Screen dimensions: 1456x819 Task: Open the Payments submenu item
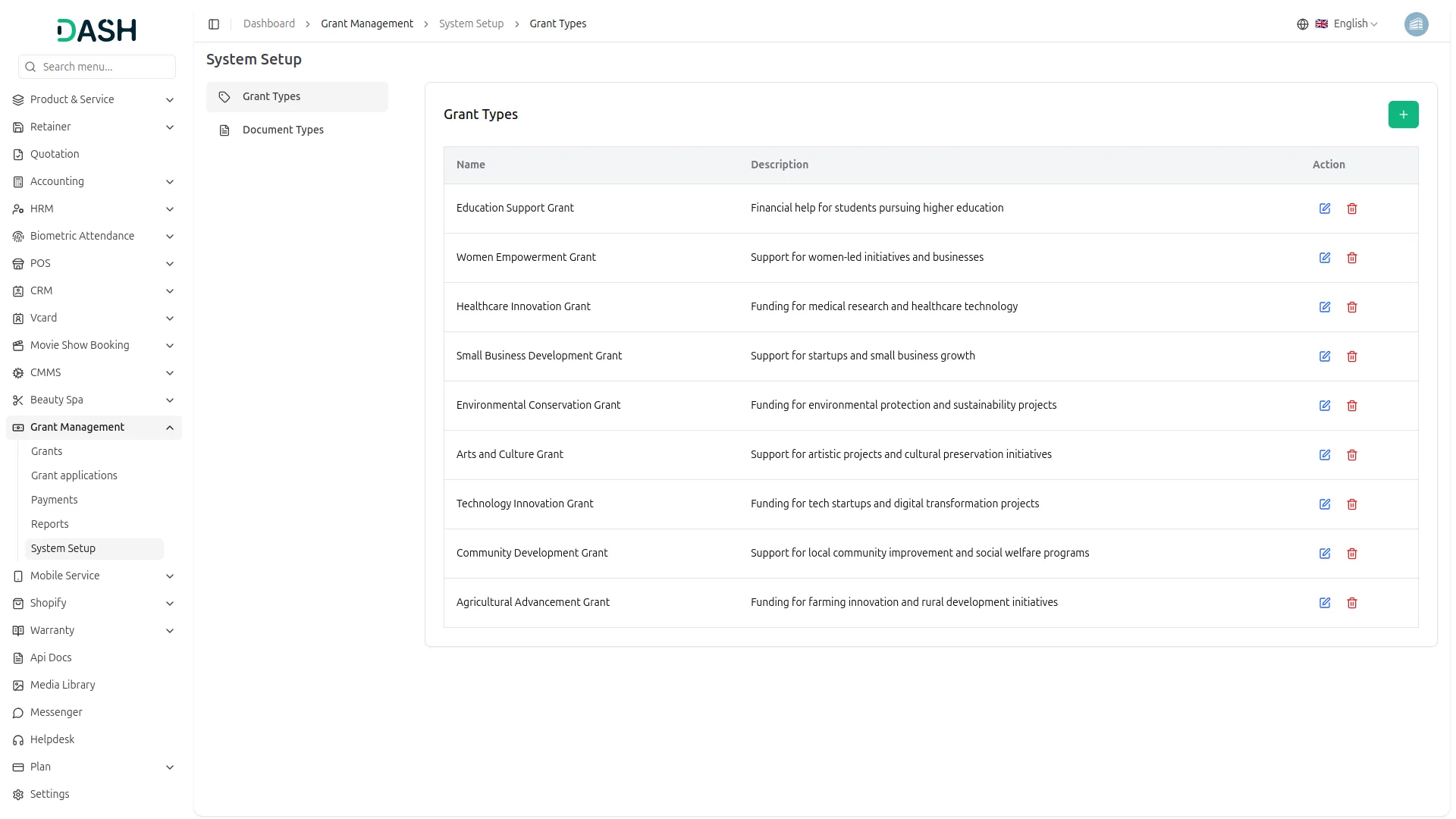[55, 500]
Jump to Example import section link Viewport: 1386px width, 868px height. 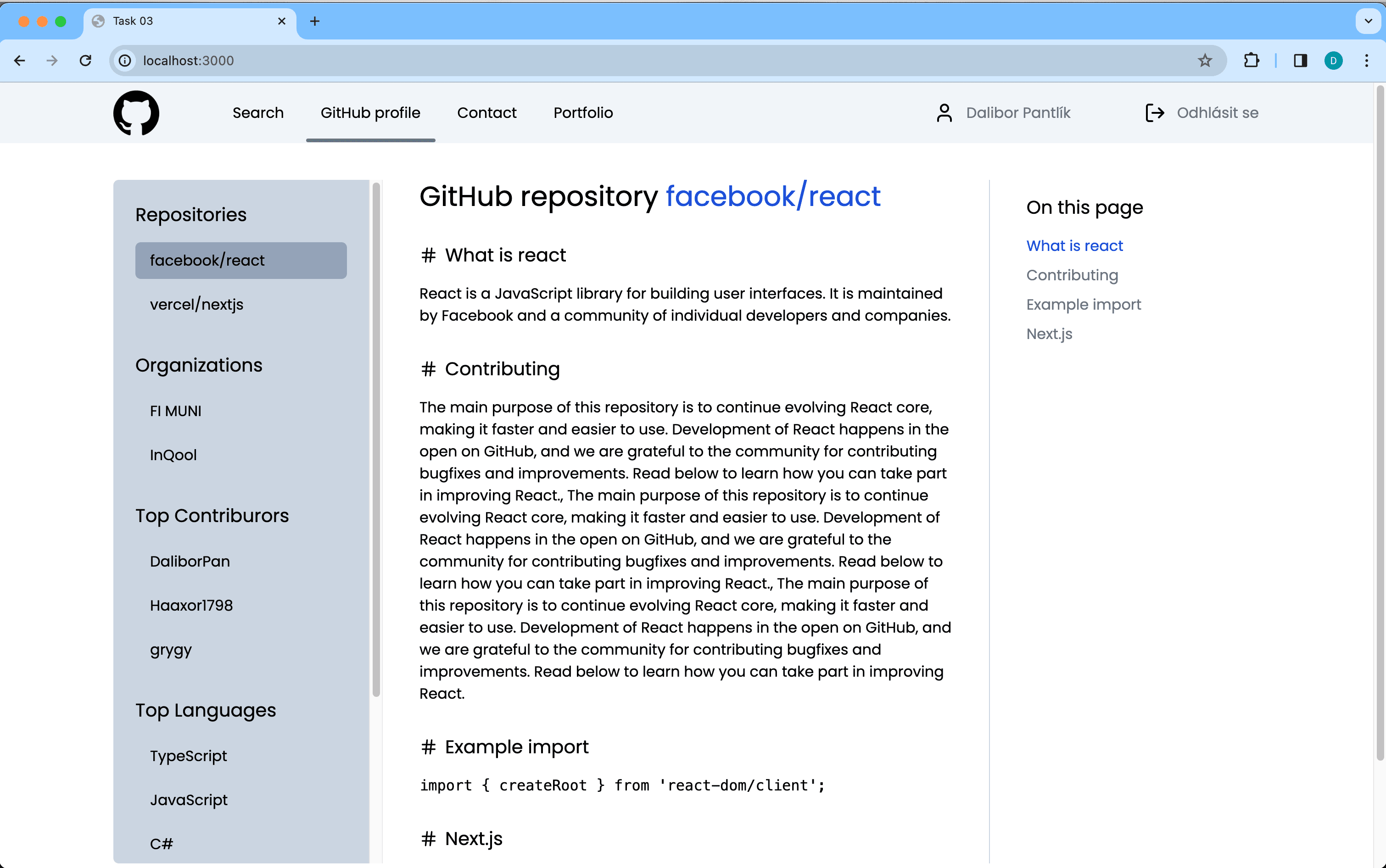(x=1083, y=304)
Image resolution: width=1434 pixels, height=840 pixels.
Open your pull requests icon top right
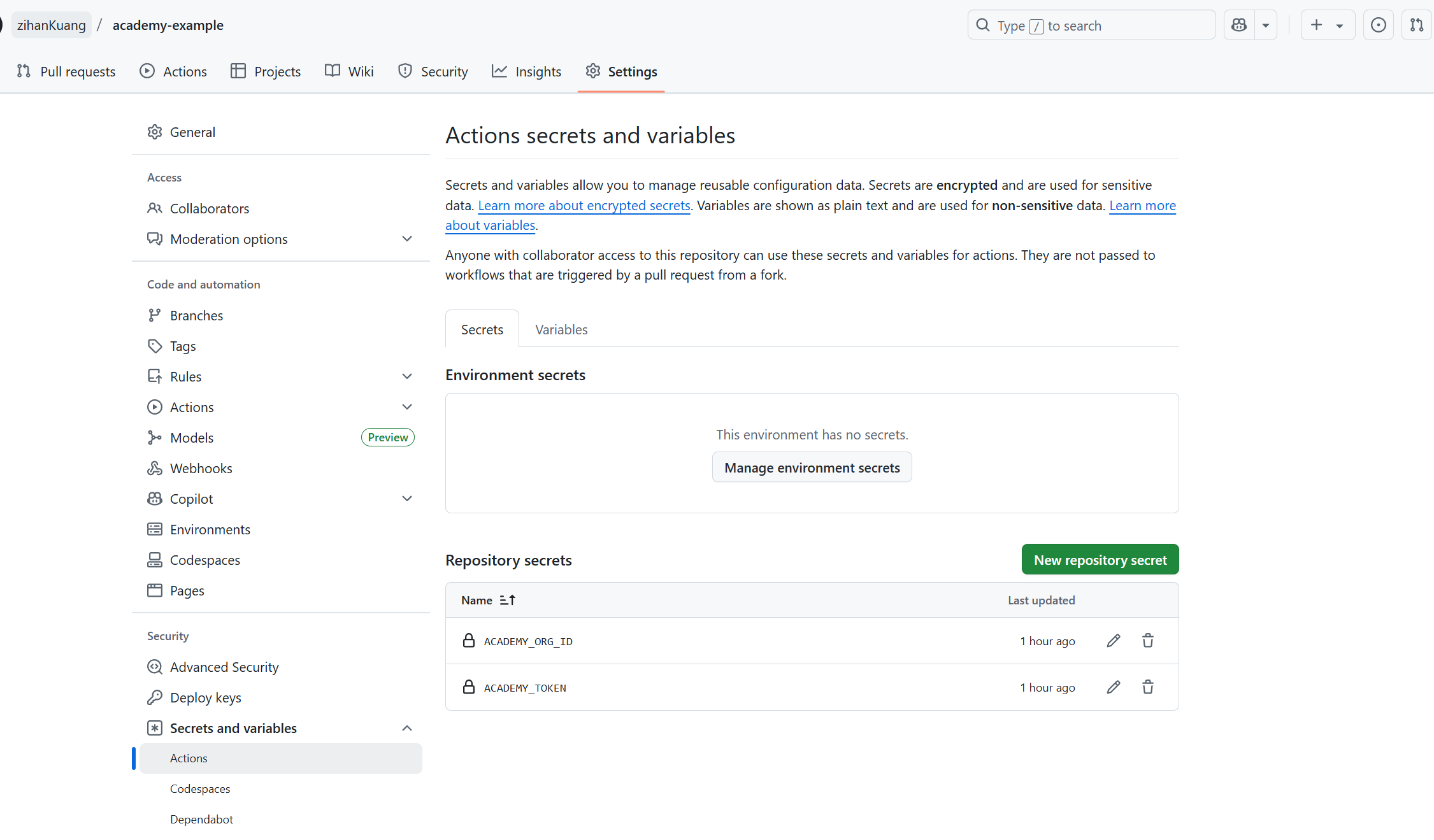(x=1417, y=25)
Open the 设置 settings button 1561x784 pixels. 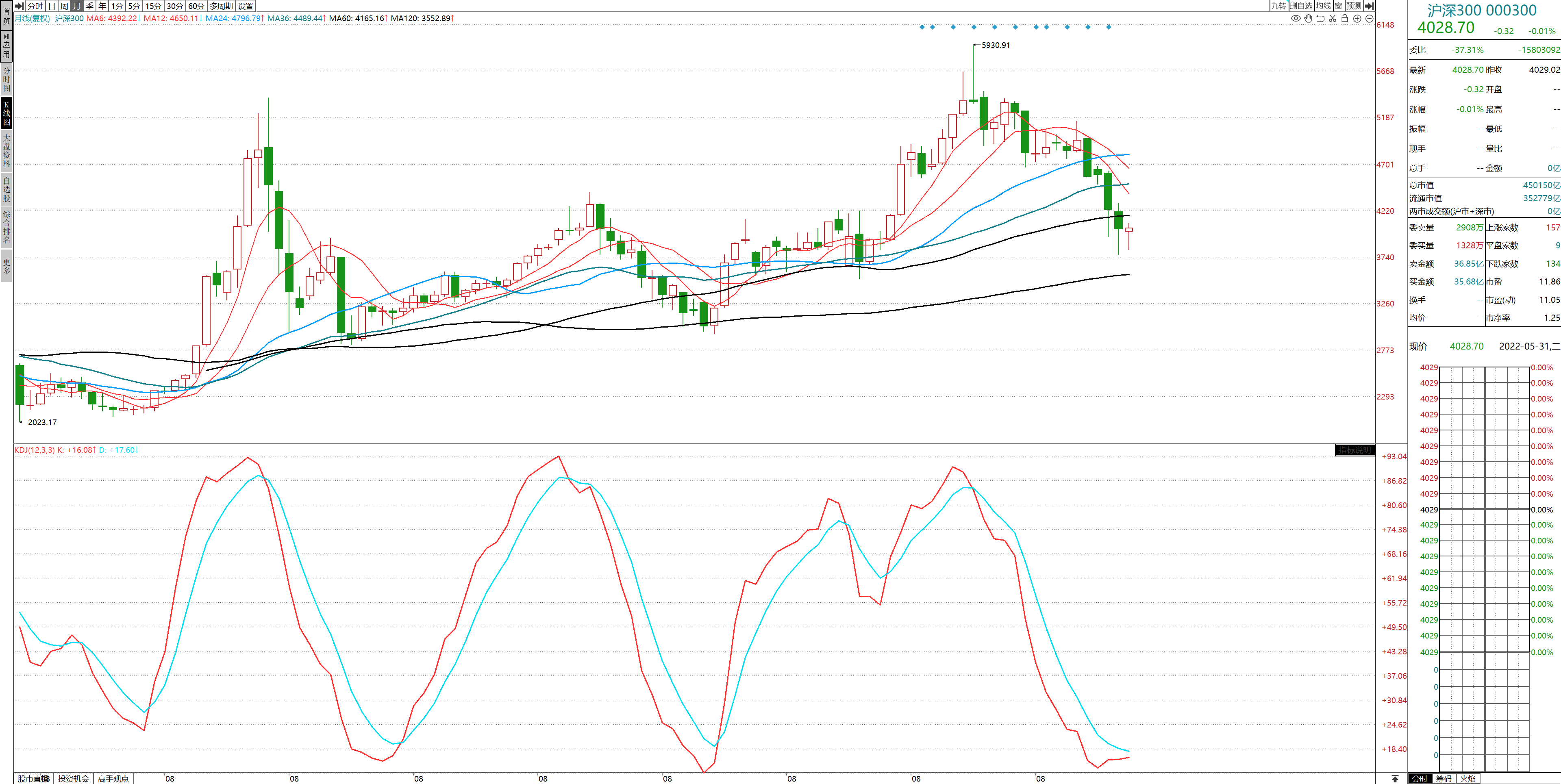pos(246,5)
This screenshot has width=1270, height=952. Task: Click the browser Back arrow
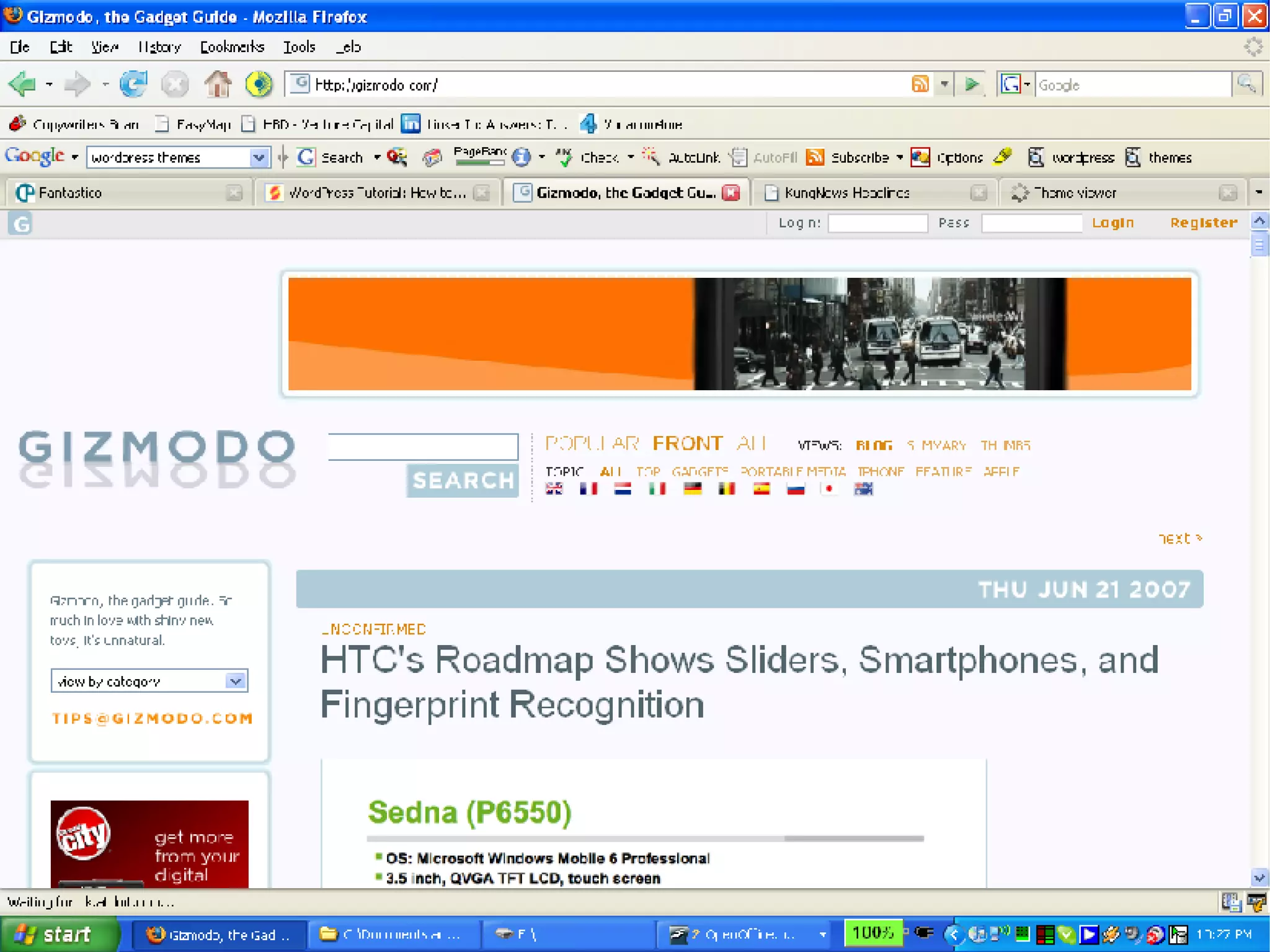point(23,84)
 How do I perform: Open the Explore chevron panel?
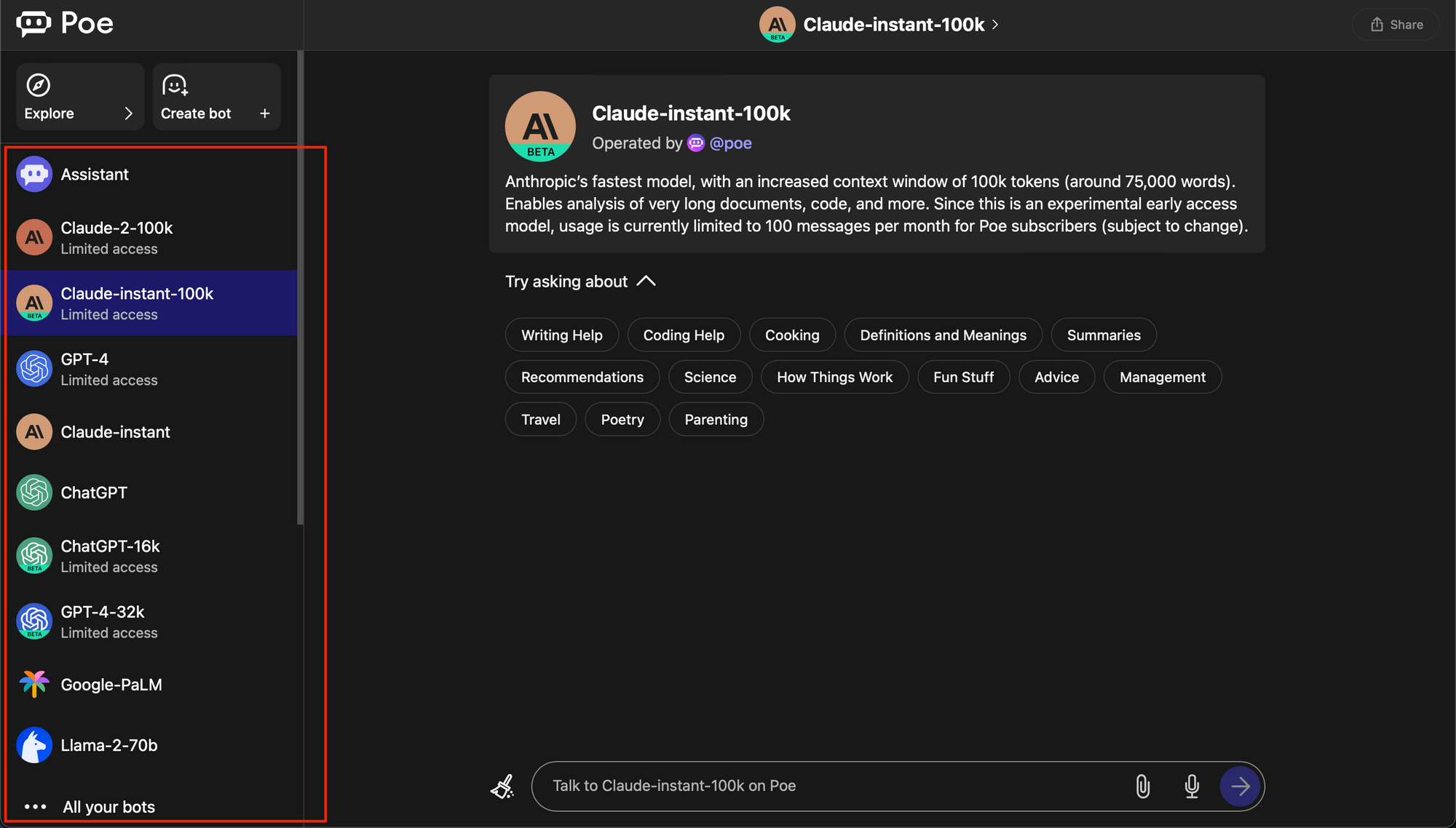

EXERCISE GOAL
Find the line containing "This screenshot has", then extract it and every line after it to the end of the data above, exactly and nothing else, without pictures.

RESULT FOR THIS EXERCISE
This screenshot has width=1270, height=952. Task: Click the browser Back arrow
point(23,84)
 How do I perform: Open the Explore chevron panel?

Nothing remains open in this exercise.